● WHAT THE EXERCISE ASKS: For this task, every record below must be reproduced exactly.

● INPUT:
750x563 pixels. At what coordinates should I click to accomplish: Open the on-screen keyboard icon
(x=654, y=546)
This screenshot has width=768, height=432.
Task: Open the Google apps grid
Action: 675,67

● EXERCISE RESPONSE:
750x563 pixels. At what coordinates should I click to accomplish: Open the on-screen keyboard icon
(x=654, y=546)
This screenshot has width=768, height=432.
Task: Open the Google apps grid
Action: 675,67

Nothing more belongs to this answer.